** Opening Record excerpts block **
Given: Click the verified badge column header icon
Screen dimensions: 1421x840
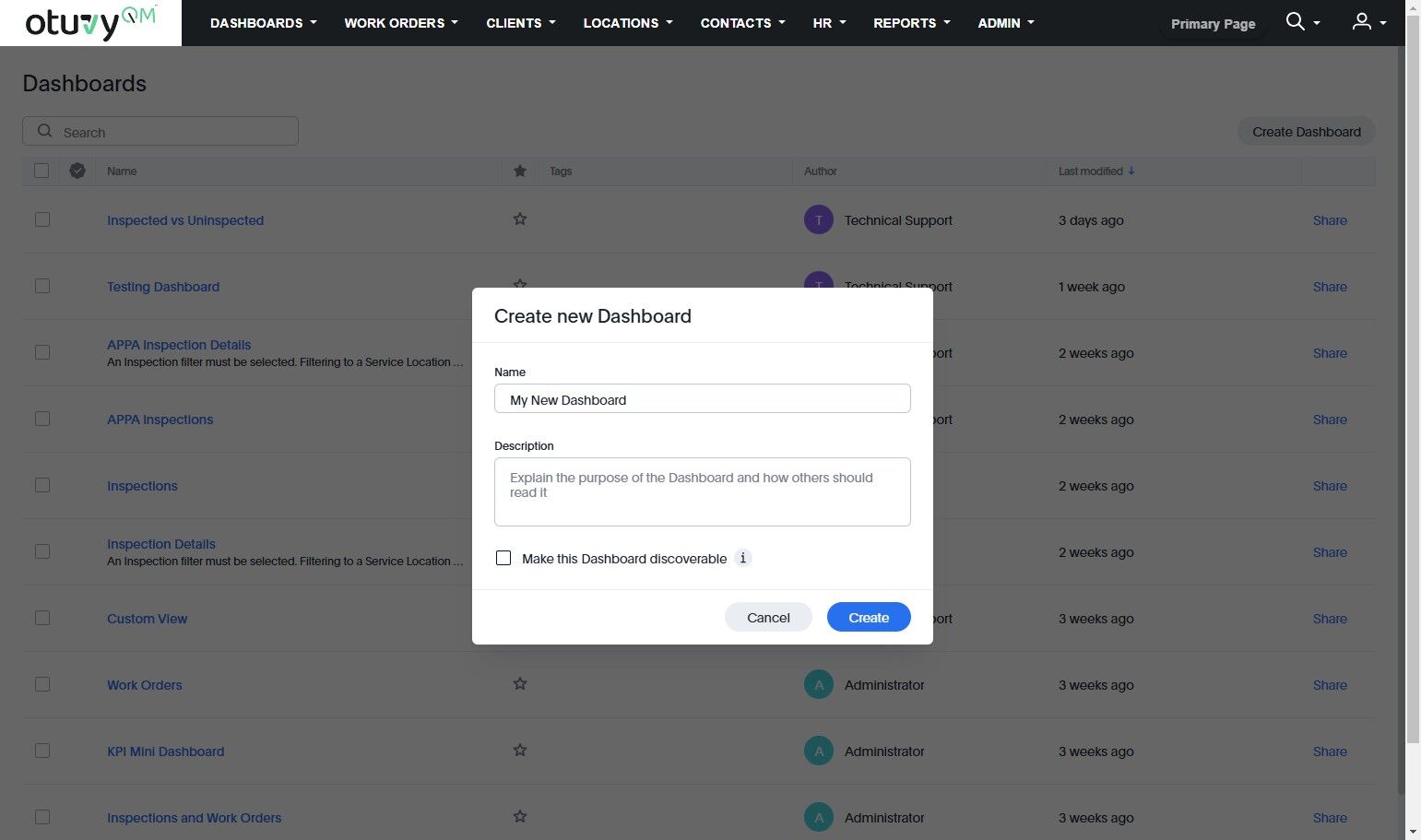Looking at the screenshot, I should pyautogui.click(x=77, y=171).
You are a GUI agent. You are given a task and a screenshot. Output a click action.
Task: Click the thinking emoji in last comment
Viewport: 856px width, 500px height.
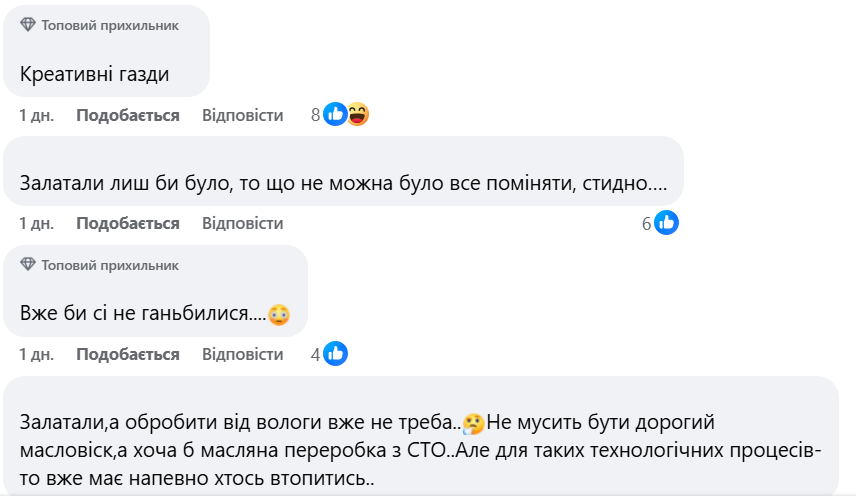click(473, 424)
** Closing Record excerpts block **
What this task involves: Only the lines from the one containing "Task: Click the" through the end of the listing above should be reproduced, exactly as they stand. Leave the pictures out.

Solution:
Task: Click the thinking emoji in last comment
Viewport: 856px width, 500px height.
click(473, 424)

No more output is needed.